## DOCUMENT EXTRACT

Let me be the fortieth person to say go for it. I spent many an hour prowling the junkyards in high school, sometimes (often times?) coming out empty-handed. Sometimes I went for some obscure trim piece and they often just let me take it.

My advice would be to try and go to a place that looks to be family-owned. It's more likely they'll allow you to go in the yard yourself, be more friendly, perhaps offer a better price, and almost certainly not charge you the $2 entrance fee of the big guys. In any case, if you find a yard with a Sentra that hasn't been totally stripped, keep it in the back of your mind for the next time something breaks on your car (though some things you should certainly buy new--e.g. brakes and suspension components).

[Stored entries]

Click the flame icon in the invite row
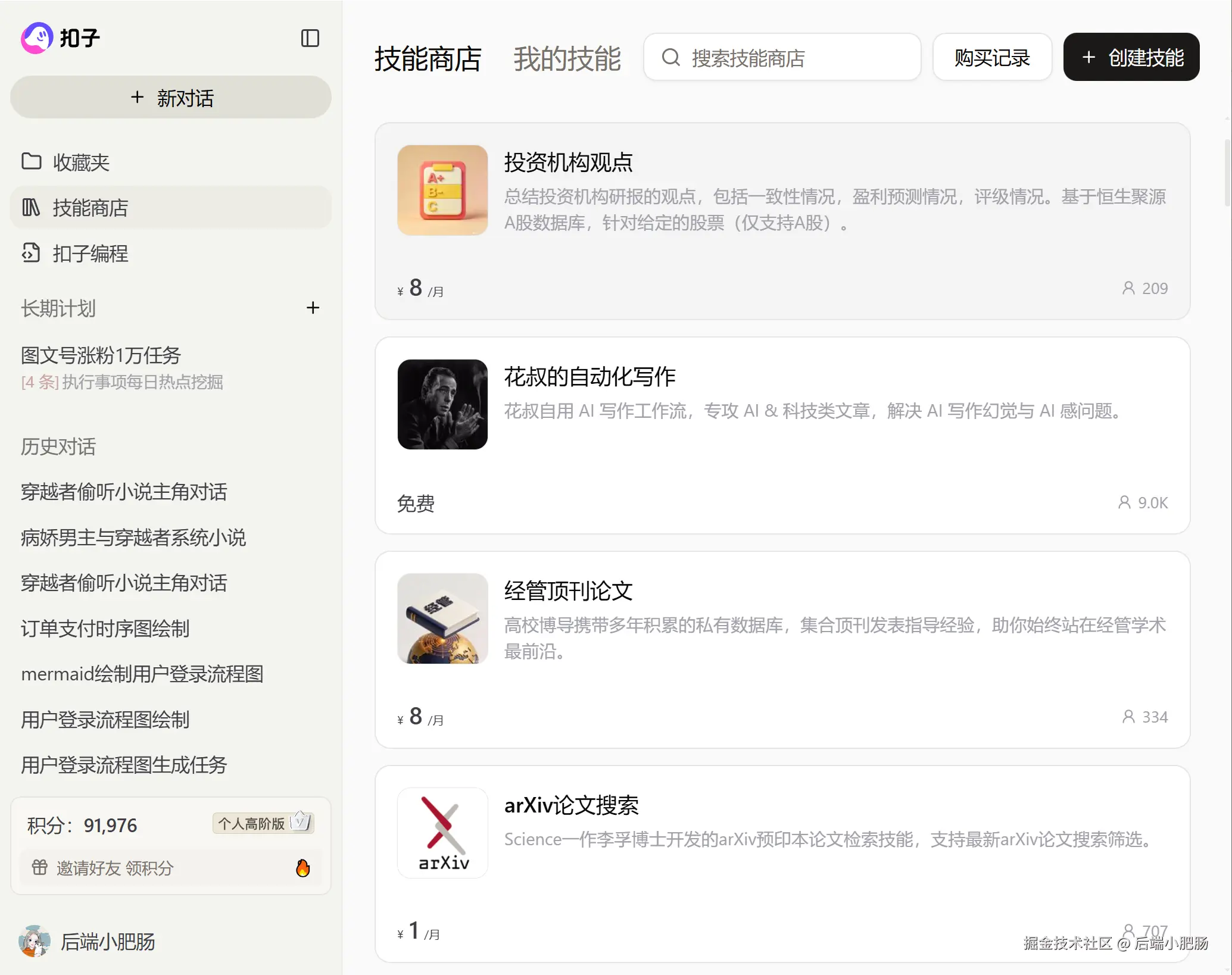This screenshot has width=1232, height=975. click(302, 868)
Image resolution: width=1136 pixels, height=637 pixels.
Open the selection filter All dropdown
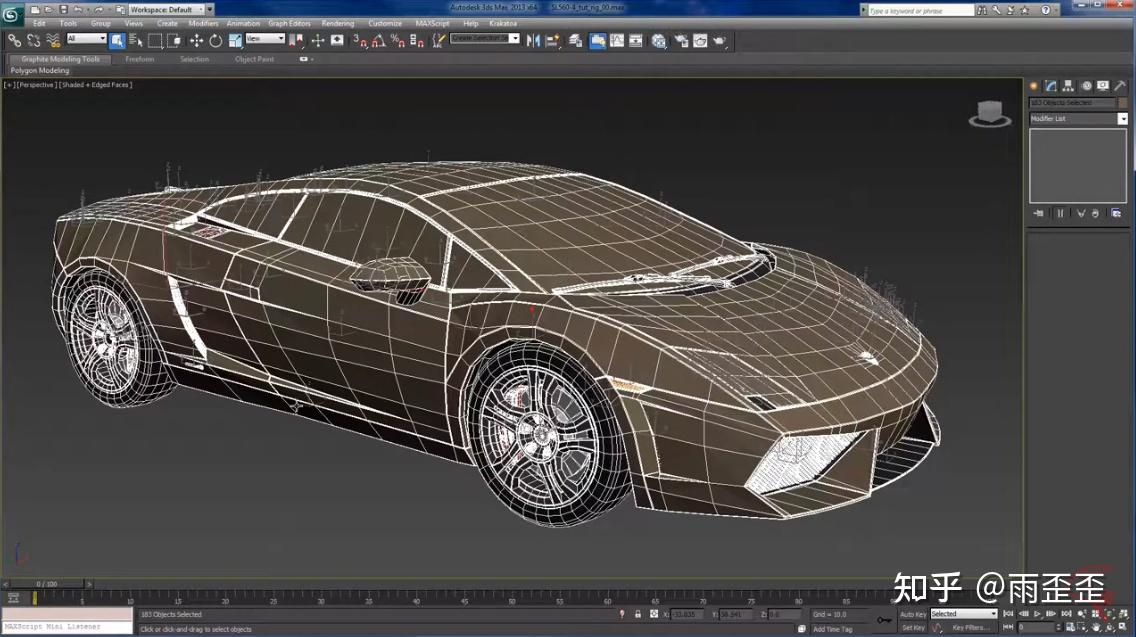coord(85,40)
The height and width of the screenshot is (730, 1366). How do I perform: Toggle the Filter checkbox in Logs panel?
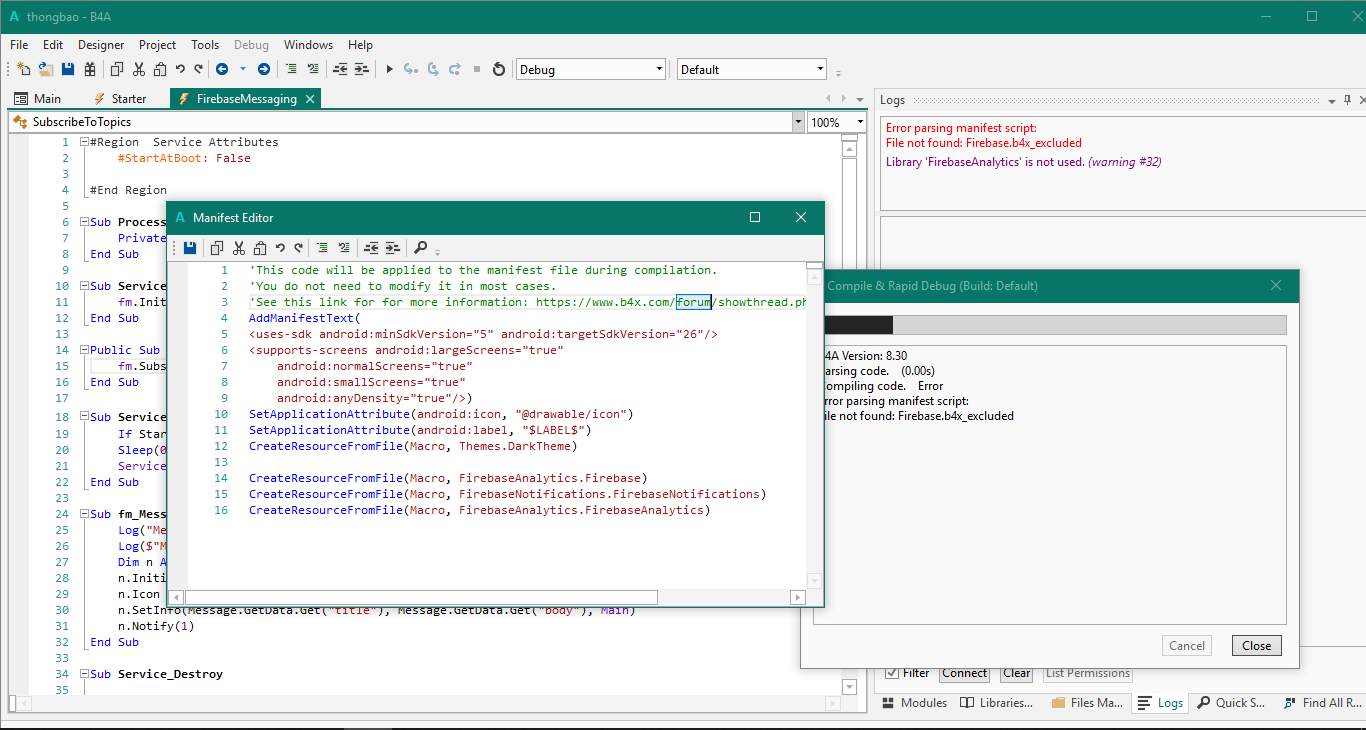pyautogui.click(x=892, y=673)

## REQUIREMENTS
1. Render this sentence from the junkyard post in Spanish: "My advice would be to try and go to a place that looks to be family-owned."
2. Condense the junkyard post's paragraph beginning "My advice would be" into a bulleted list that keeps its main facts.
3. Carry on writing the junkyard post, starting after its final sentence.
The items are separate material and unrelated to the junkyard post.

## TASK-BY-TASK OUTPUTS
1. Mi consejo sería intentar ir a un lugar que parezca ser de propiedad familiar.

2.
- Try to go to a yard that looks family-owned.
- Such yards are more likely to let you into the yard yourself, be friendlier, possibly offer a better price, and almost certainly skip the $2 entrance fee the big yards charge.
- If you find a yard with a Sentra that hasn't been totally stripped, remember it for the next time something on your car breaks.
- Some parts, such as brakes and suspension components, should be bought new.

3.
posted by heydanno at 5:04 PM on September 5, 2006


Go to Ballard, or call the folks in Ballard, assuming they are still there, right under [or next to] the Ballard bridge right by that excellent little brewery. They often have parts and you don't have to rip the car apart yourself to get them. I *think* this is them BALLARD AUTO WRECKING CO, 206-782-8696. I have gotten miscellaneous knobs and stuff from them, If they don't have what you need [call with make and model of car blah blah blah, decide ahead of time if color is important] see if you can ask them who else might have it.
posted by jessamyn at 8:25 PM on September 5, 2006


There is nothing scary about junkyards. I worked in one as a secretary/inventory bitch for a summer with my brother. (The place I worked was a place where you would wait in the reception area (aka ripped up bench seat) and we would get the part for you. Just make sure you know the make, model, what side you need, possibly color, and sometimes, year.

Good luck finding your part!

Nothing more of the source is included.